═══ Given data

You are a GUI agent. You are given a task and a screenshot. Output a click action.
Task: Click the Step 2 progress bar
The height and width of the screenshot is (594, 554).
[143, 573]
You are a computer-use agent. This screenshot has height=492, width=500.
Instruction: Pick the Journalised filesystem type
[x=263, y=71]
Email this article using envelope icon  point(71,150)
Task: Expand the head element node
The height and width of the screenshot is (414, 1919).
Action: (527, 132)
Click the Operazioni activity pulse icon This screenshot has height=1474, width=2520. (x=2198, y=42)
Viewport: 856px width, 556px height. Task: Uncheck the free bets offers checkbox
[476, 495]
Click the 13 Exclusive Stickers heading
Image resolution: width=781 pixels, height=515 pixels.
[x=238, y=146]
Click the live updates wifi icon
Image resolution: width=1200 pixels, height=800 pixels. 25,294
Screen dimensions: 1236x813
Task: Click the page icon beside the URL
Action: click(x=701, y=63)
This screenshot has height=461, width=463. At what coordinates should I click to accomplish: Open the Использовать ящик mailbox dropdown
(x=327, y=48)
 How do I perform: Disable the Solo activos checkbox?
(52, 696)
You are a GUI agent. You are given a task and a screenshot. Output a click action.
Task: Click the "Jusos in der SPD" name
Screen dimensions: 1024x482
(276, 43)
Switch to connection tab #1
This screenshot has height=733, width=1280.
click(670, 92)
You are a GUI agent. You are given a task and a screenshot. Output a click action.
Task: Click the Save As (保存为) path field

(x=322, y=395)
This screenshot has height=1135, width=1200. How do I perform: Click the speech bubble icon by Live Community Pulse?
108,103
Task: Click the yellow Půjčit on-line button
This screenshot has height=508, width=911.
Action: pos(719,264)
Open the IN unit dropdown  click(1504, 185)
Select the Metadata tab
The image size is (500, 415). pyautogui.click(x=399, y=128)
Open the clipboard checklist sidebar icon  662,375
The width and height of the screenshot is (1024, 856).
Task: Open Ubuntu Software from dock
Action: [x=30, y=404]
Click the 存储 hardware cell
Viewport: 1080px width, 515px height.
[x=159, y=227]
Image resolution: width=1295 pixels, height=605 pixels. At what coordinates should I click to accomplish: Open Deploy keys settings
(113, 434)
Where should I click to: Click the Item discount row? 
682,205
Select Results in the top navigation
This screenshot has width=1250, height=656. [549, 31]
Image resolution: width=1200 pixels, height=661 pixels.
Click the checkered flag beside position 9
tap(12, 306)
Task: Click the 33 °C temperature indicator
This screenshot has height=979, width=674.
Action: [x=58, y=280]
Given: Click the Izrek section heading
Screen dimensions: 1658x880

══════

Exercise description:
Exactly as they stand, set down the lines from the top of the data through the line with "Click the Operazioni".

Result of the task:
You are a GUI agent. You are given a task and a screenshot. Output a click action.
Task: Click the Step 2 progress bar
The height and width of the screenshot is (594, 554).
[143, 573]
You are a computer-use agent. This screenshot has height=492, width=500.
Instruction: Pick the Journalised filesystem type
[x=263, y=71]
Email this article using envelope icon  point(71,150)
Task: Expand the head element node
The height and width of the screenshot is (414, 1919).
Action: (527, 132)
Click the Operazioni activity pulse icon This screenshot has height=1474, width=2520. (x=2198, y=42)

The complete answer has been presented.